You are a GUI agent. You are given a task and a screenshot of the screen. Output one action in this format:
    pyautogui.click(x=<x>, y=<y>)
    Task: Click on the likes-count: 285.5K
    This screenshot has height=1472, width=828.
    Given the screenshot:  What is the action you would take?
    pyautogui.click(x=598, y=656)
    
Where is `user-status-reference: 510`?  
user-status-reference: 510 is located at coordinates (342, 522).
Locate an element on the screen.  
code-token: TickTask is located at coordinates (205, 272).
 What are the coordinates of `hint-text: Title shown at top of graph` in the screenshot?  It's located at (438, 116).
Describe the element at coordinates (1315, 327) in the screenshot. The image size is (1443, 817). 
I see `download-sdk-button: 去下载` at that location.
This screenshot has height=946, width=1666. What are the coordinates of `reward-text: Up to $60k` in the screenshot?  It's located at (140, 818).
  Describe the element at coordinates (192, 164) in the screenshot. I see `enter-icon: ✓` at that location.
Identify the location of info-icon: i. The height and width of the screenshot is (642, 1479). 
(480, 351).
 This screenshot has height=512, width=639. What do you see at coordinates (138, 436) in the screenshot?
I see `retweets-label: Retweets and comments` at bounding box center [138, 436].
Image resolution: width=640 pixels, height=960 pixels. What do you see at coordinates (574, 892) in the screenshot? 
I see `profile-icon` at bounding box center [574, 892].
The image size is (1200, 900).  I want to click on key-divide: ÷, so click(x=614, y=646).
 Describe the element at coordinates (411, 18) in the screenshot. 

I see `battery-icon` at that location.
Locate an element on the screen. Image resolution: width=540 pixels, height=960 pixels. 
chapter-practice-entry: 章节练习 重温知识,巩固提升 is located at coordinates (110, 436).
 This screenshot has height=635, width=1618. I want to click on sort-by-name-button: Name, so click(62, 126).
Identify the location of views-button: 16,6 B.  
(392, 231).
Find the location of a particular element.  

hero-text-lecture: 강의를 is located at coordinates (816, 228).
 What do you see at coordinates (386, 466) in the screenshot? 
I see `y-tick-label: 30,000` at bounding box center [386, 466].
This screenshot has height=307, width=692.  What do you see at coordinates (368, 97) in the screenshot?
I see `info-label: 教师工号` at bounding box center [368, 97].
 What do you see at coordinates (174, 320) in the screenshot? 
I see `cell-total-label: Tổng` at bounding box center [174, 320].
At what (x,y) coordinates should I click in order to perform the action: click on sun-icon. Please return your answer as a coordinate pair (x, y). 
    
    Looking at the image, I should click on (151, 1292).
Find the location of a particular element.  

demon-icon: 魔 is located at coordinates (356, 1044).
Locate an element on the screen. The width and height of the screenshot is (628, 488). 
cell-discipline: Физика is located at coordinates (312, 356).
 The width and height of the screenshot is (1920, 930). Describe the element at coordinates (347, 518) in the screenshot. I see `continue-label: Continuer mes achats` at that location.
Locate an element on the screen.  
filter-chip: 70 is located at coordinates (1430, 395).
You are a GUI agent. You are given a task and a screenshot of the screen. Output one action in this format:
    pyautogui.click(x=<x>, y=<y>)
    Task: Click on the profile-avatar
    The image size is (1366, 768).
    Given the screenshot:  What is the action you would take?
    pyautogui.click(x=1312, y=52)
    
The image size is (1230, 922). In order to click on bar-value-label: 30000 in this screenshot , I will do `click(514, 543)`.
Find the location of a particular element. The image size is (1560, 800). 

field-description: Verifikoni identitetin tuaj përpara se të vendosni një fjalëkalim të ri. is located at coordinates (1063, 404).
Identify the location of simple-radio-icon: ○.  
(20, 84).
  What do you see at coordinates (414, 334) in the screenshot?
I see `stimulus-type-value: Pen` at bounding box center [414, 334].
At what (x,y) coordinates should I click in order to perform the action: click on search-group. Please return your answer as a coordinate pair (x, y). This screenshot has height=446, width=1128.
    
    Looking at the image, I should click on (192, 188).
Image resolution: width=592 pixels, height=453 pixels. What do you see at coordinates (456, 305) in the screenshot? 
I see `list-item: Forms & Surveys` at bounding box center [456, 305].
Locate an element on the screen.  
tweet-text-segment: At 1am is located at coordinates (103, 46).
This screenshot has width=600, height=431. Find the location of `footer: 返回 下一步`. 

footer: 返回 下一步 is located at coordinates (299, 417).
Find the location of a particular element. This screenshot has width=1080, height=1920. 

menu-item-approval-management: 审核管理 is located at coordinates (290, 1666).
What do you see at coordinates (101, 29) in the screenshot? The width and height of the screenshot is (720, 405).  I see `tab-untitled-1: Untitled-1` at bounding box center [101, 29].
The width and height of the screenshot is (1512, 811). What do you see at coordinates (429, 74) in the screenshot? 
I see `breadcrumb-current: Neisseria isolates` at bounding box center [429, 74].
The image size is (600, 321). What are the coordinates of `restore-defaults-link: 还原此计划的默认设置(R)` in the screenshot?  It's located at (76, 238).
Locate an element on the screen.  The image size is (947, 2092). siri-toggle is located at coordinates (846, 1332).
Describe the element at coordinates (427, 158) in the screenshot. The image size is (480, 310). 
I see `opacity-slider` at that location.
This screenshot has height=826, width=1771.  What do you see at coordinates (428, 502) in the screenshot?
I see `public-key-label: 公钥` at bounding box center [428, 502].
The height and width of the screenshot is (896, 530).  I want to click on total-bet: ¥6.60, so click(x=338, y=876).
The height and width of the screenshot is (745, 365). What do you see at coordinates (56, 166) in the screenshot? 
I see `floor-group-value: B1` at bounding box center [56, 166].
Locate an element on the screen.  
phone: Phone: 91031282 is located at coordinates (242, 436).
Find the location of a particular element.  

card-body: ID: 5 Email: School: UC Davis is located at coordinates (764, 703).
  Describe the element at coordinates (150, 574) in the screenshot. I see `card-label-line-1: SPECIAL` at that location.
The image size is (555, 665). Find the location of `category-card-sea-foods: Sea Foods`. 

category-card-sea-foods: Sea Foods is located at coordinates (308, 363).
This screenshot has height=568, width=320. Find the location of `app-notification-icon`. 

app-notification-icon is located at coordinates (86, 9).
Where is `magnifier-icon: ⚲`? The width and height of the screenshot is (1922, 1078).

===============

[TASK STATEMENT] Change "GUI agent" to "UI agent" in the rows from the start of the rows through the line holding "code-token: TickTask is", inclusive, and give those lines again with nothing else altered.

[TASK ANSWER]
You are a UI agent. You are given a task and a screenshot of the screen. Output one action in this format:
    pyautogui.click(x=<x>, y=<y>)
    Task: Click on the likes-count: 285.5K
    This screenshot has height=1472, width=828.
    Given the screenshot:  What is the action you would take?
    pyautogui.click(x=598, y=656)
    
Where is `user-status-reference: 510`?  
user-status-reference: 510 is located at coordinates (342, 522).
Locate an element on the screen.  
code-token: TickTask is located at coordinates (205, 272).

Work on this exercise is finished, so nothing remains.